━━━━━ DATA ROWS ━━━━━
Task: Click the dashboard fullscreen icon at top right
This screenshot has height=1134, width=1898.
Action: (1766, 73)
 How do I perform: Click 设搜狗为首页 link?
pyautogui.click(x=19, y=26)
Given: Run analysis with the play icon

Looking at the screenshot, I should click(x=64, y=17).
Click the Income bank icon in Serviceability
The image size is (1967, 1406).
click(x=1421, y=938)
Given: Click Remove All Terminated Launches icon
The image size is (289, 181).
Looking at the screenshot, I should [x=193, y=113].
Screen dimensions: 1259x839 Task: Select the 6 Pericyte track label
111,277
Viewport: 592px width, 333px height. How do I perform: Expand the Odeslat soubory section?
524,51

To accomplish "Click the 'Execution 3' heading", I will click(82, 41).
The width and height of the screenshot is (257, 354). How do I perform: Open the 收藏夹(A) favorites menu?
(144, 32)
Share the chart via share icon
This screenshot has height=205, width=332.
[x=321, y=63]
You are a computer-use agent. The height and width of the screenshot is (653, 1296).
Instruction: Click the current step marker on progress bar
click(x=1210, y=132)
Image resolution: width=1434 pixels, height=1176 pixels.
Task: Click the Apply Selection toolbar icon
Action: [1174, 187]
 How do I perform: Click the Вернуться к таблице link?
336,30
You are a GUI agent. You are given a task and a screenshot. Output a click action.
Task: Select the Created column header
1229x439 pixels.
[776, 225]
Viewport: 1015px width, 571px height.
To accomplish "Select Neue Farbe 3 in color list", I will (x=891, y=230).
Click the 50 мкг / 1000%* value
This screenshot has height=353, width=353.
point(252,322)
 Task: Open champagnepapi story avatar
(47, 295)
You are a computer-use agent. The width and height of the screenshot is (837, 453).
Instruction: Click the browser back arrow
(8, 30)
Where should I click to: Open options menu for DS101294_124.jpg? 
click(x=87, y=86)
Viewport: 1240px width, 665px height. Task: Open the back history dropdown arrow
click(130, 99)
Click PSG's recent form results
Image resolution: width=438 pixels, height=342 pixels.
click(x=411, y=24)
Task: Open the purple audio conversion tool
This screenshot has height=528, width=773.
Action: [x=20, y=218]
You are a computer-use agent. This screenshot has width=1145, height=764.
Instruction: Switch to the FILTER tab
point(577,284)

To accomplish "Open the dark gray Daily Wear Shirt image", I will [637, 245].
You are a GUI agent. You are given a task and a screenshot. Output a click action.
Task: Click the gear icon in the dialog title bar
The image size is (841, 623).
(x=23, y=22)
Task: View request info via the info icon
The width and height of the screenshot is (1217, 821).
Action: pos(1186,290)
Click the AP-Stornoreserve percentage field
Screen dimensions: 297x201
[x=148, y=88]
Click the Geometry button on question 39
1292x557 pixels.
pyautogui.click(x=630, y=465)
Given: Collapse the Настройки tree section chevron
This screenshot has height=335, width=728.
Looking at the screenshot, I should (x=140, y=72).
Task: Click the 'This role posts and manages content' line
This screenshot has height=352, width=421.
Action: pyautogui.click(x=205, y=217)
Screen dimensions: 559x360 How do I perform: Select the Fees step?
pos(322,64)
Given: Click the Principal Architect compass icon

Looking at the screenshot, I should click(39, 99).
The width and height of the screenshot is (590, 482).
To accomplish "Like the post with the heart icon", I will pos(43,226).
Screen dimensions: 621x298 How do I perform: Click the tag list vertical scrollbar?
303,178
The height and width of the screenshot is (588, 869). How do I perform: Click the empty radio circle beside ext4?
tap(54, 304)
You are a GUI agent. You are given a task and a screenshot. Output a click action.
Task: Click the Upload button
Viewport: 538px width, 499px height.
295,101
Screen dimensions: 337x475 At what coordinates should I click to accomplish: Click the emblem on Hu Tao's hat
━━━━━
▶ THE TASK: Output the items as a JSON list of strings, one string per line and no blank lines, beginning with the line that contains "Given: Click the" and ending with the last line of the items.

▶ TASK OUTPUT:
[
  "Given: Click the Principal Architect compass icon",
  "Looking at the screenshot, I should click(39, 99).",
  "The width and height of the screenshot is (590, 482).",
  "To accomplish \"Like the post with the heart icon\", I will pos(43,226).",
  "Screen dimensions: 621x298 How do I perform: Click the tag list vertical scrollbar?",
  "303,178",
  "The height and width of the screenshot is (588, 869). How do I perform: Click the empty radio circle beside ext4?",
  "tap(54, 304)",
  "You are a GUI agent. You are given a task and a screenshot. Output a click action.",
  "Task: Click the Upload button",
  "Viewport: 538px width, 499px height.",
  "295,101",
  "Screen dimensions: 337x475 At what coordinates should I click to accomplish: Click the emblem on Hu Tao's hat"
]